Fly's been running like sheepdog trials are for dogs who enjoy them who apparently aren't Fly.

 

So I set her up on my right side and send her and she zips off 90 degrees (45 is what one expects) and then I spot the big flock, maybe three miles away behind the ridge she disappears over.

 

Nothing to do but scan the horizons and wait. She has worked a Scottish hill lambing and knows how to find sheep. She's out there somewhere in this huge unfenced Wyoming landscape.

 

There she is: maybe half a mile to the right of the sheep dippping in and out of a brushy coulee. I guess she remembers where the trial sheep are - certainly she can't see them - because she ends just where she should be and I blow a "Down" so she remembers there's two of us out here today. Hope springs eternal. When they lift, they bolt and she can't catch or turn them - her humungous outrun took the steam out of her.
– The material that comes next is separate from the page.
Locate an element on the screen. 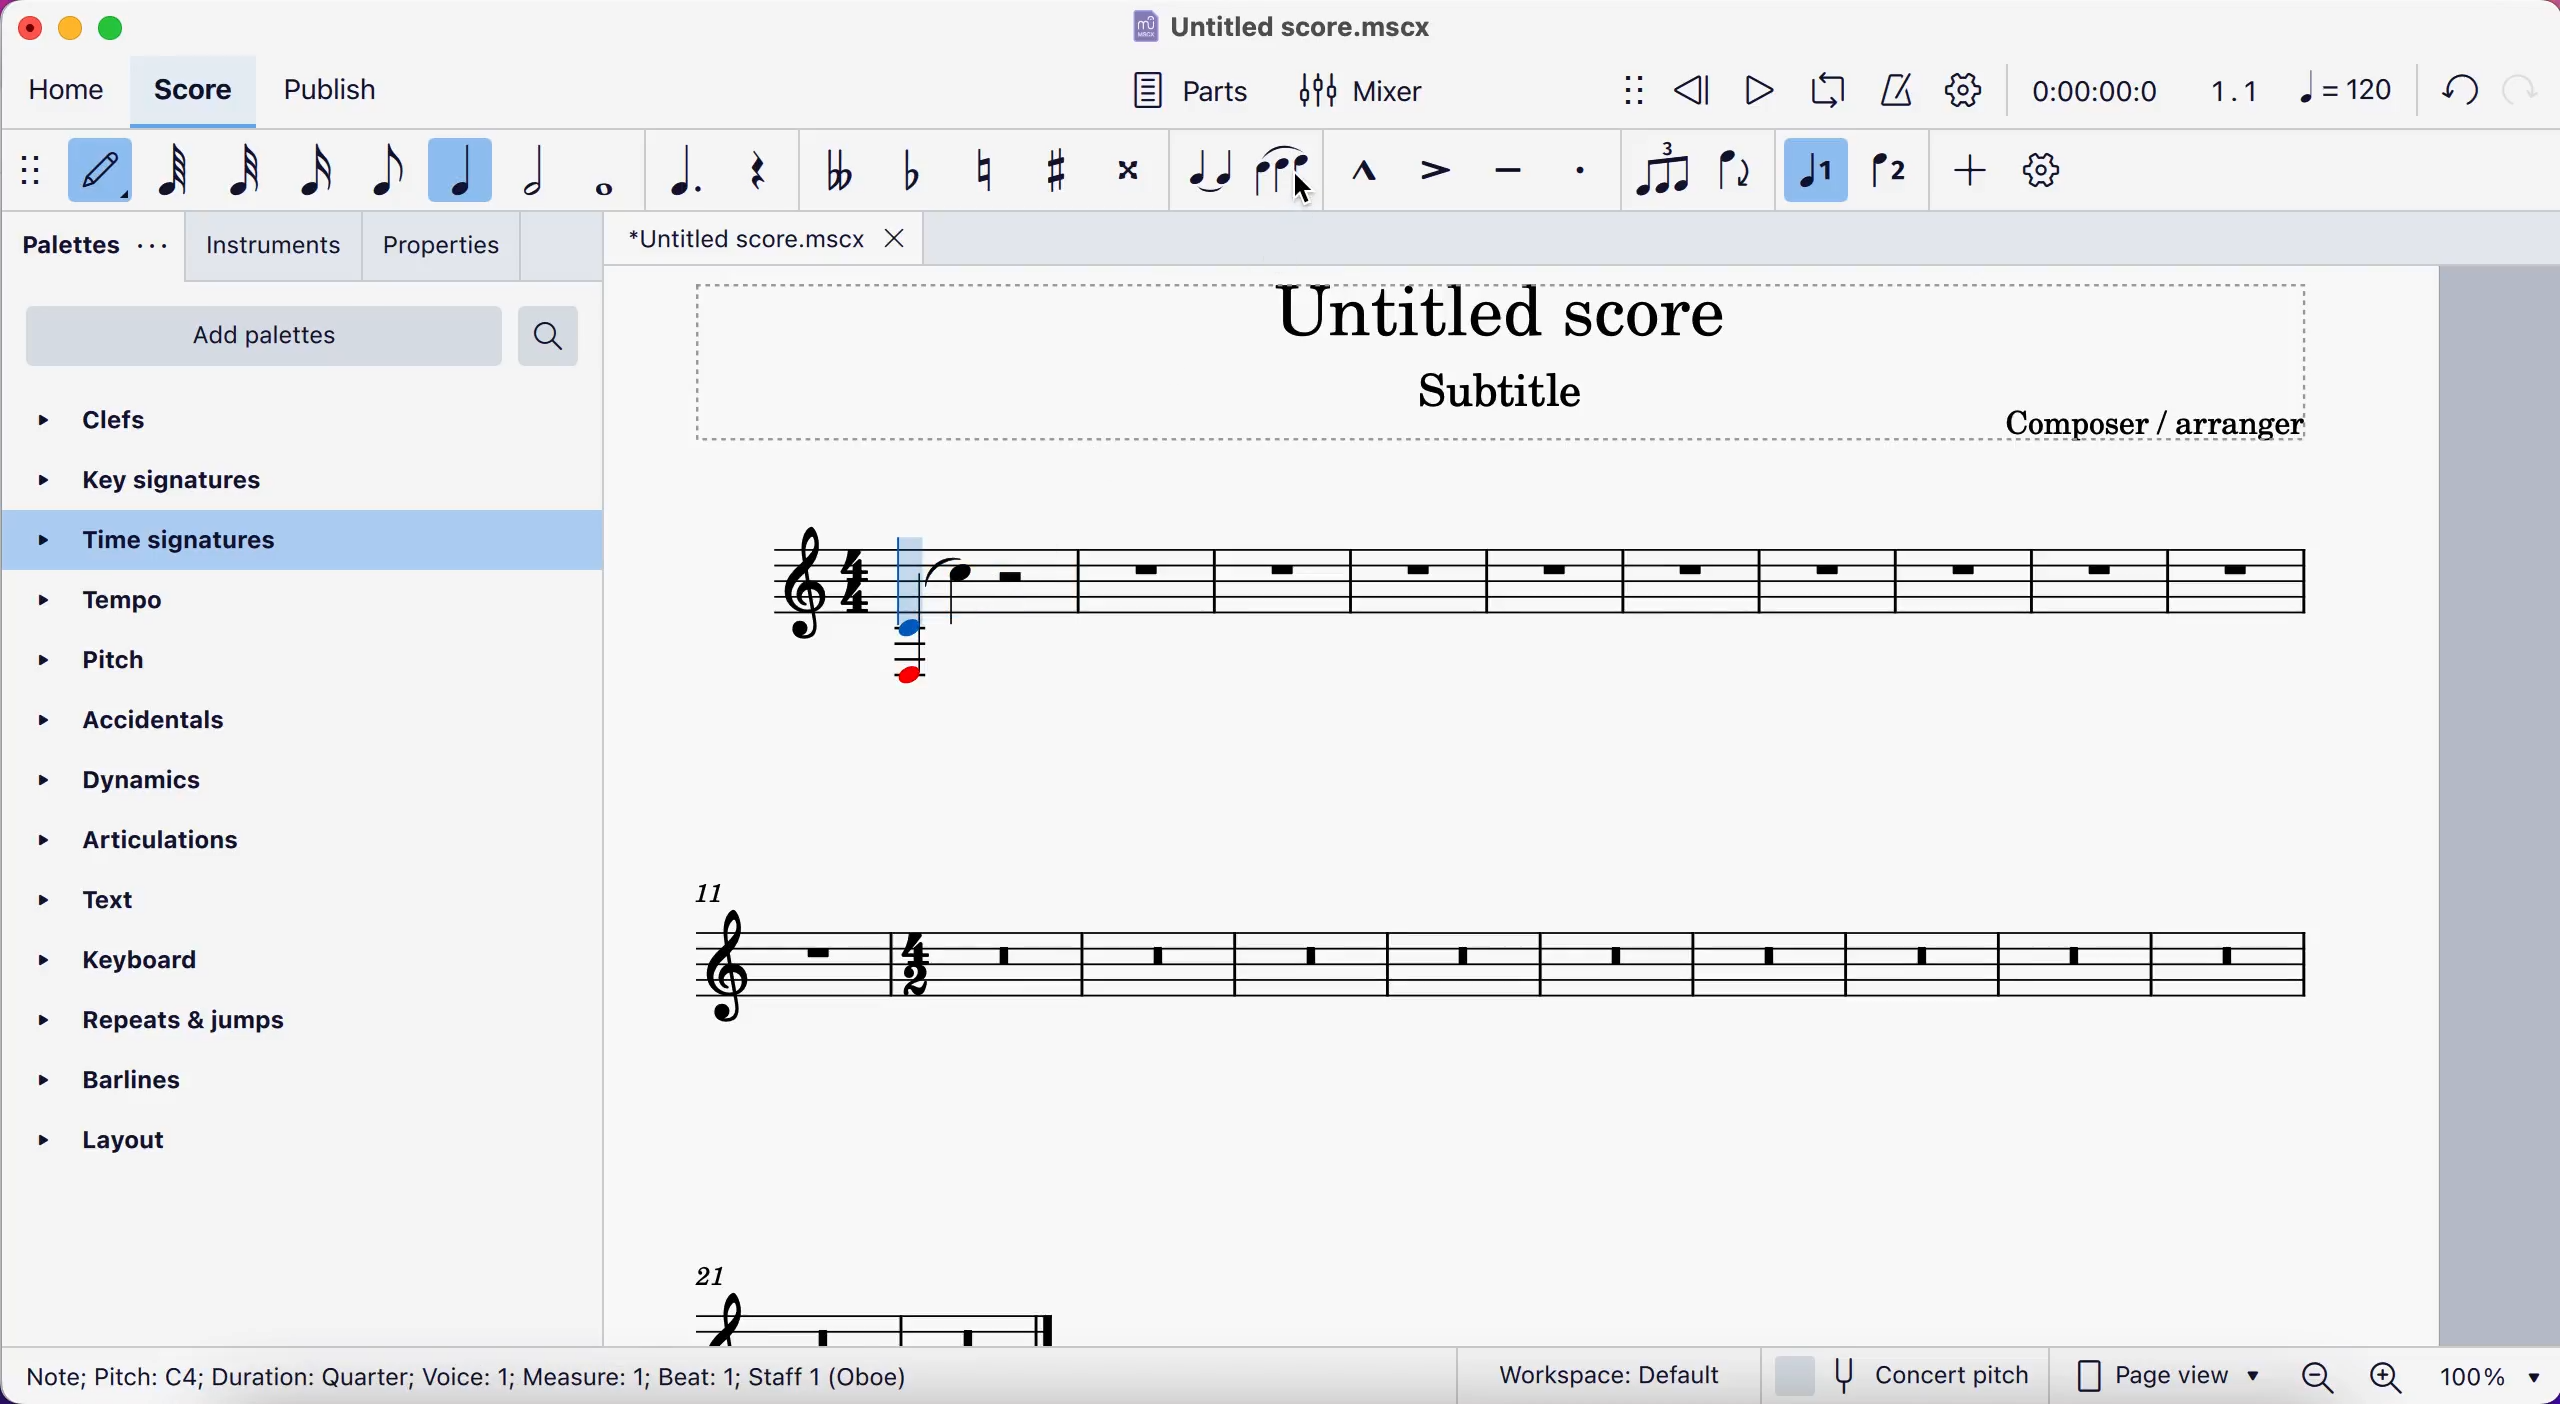  tie is located at coordinates (1205, 172).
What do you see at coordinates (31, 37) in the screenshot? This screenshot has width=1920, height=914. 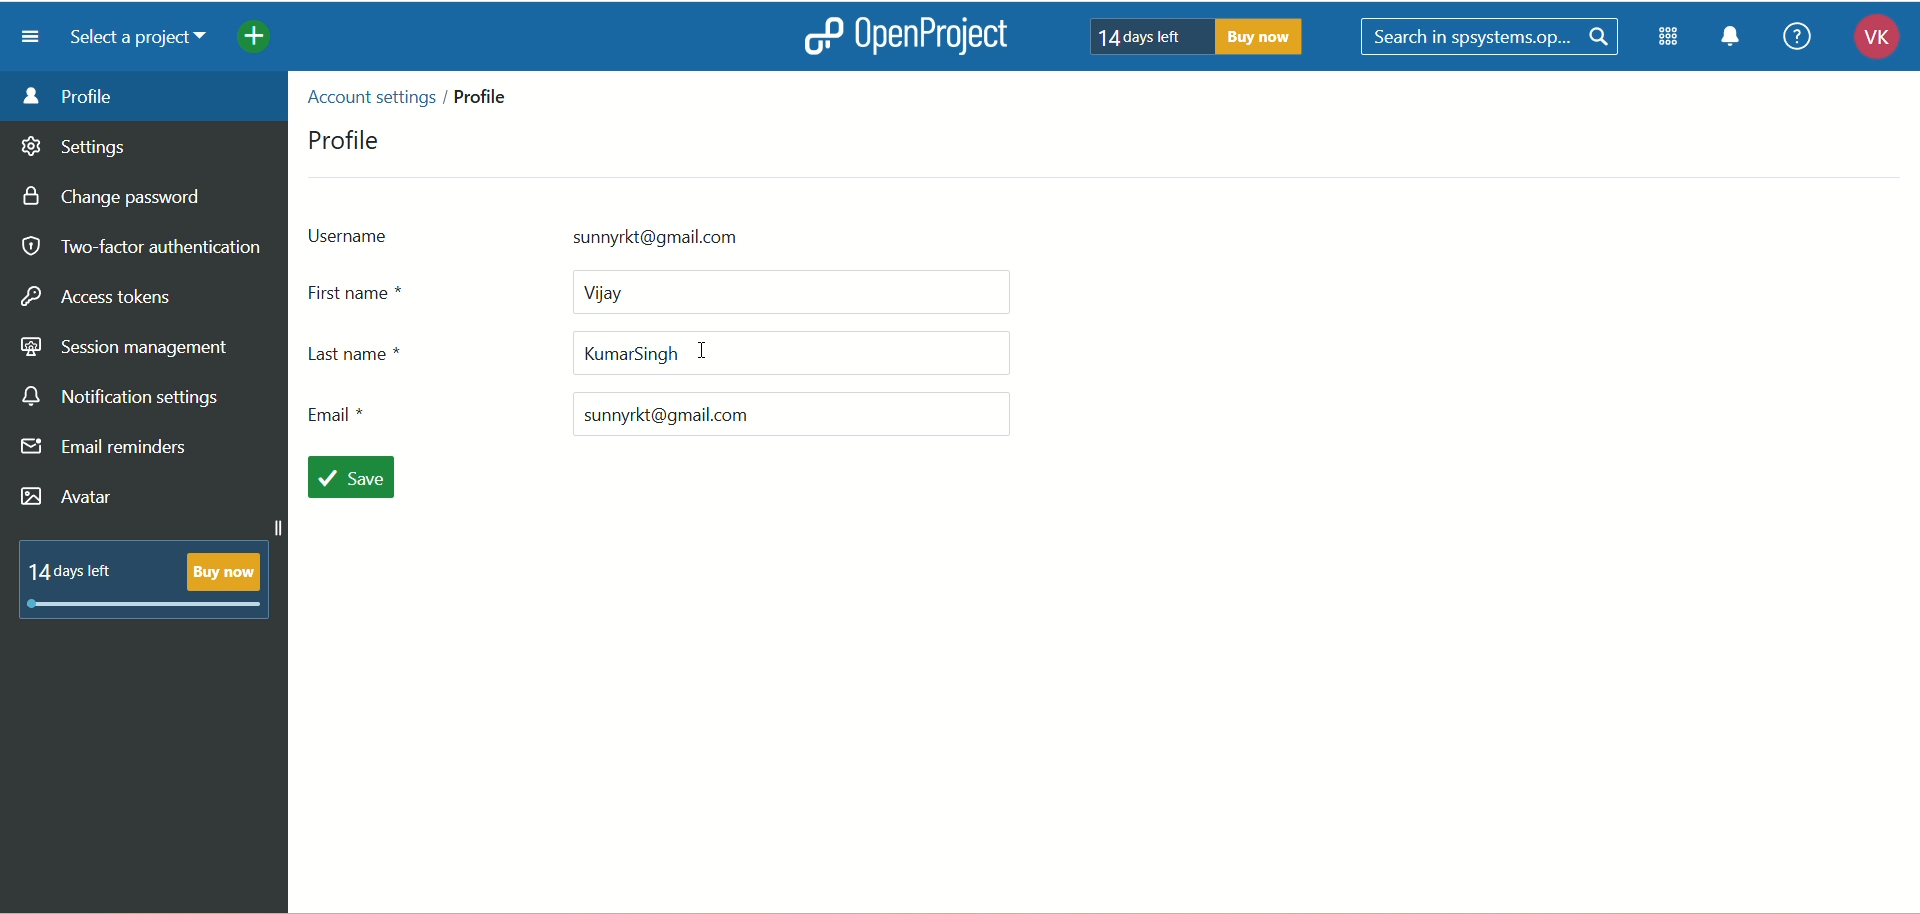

But she gets them to me somehow and they bolt up the hill behind the post and one here! Another there! Two trying their luck! but Fly catches them and starts the drive and there is absolutely no way Fly is going to lose control again - okay for her but I can't steer too good when the wheel is locked.

 

So, with cajoling and commands, she makes it around to the shedding ring. She draws confidence from me inbye and isn't the same dog who locked up on the drive. Quick 2/2 shed on the head and the judge calls it. I don't know which part of the pen is the gate but get it open while she's regathering and we have them in the mouth and pennable when time is called.

 

So. One more trial Saturday and we start home: Rapid City, Red Wing, Indianapolis and Virginia. Fly and I have done poorly on this trip except for bright moments when we've been right as rain and when like todays crazy humungous outrun Fly's been beautiful.

 

The last time I had Elk steak was in a tiny camper below Montana's Gravely Range with a rancher and a Peruvian sheepherder who didn't speak english. I cooked the steaks that night and they were fine. The restaurant elk steak I ordered was overcooked, tough and expensive but Fly thought it was just fine.